Large scale assistance needs and risk of famine (IPC Phase 5) likely to persist as war nears five years
Ongoing conflict continues to disrupt livelihoods, reduce incomes, and drive very poor macroeconomic conditions including significantly high prices of food and non-food commodities. It is estimated that approximately 17 million people are in need of humanitarian assistance, representing the largest food insecure population in the world. Crisis (IPC Phase 3) and Emergency (IPC Phase 4) outcomes are widespread. A risk of Famine (IPC Phase 5) persists under a worst-case scenario in which conflict significantly disrupts port operations or cuts off food supply for a prolonged period of time.
Fuel shortages since September have impacted humanitarian operations in Sana’a and other Houthi-controlled areas in northern and central Yemen. This has negatively impacted livelihoods and exacerbated logistical challenges already faced in delivering assistance. Despite these and conflict-related constraints, humanitarian assistance has scaled-up in 2019, driving some food security improvements. Assistance deliveries are expected to continue during the projection period, though delays and pipeline breaks remain possible.

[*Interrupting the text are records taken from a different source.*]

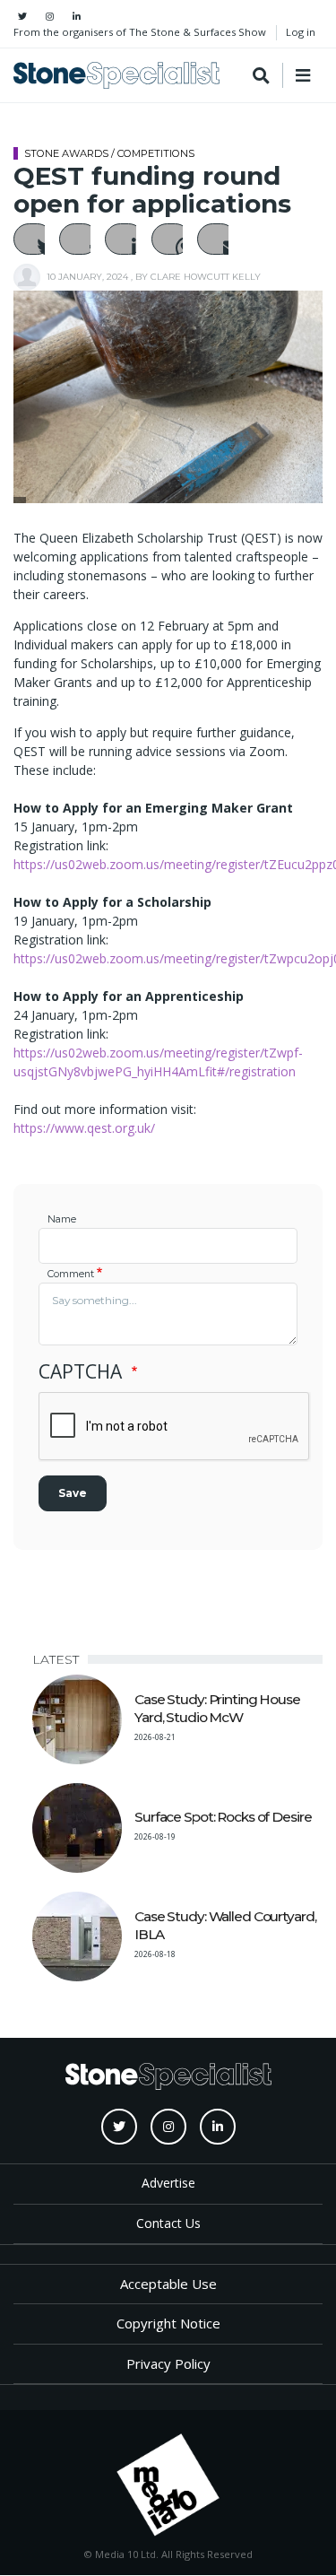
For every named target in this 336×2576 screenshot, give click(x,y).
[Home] (116, 75)
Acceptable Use (168, 2284)
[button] (33, 239)
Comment (70, 1273)
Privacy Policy (168, 2363)
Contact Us (168, 2223)
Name (61, 1219)
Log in (300, 32)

Conflict and flooding in western areas of Yemen have increased displacements and led to access constraints. In September, increased conflict was observed in Al Hudaydah and Hajjah. In Aden, conflict subsided in September after high levels in August. However, escalated conflict in surrounding Abyan and Shabwah provinces is ongoing. Meanwhile, heavy rainfall since late September is causing flooding in southern areas of Yemen.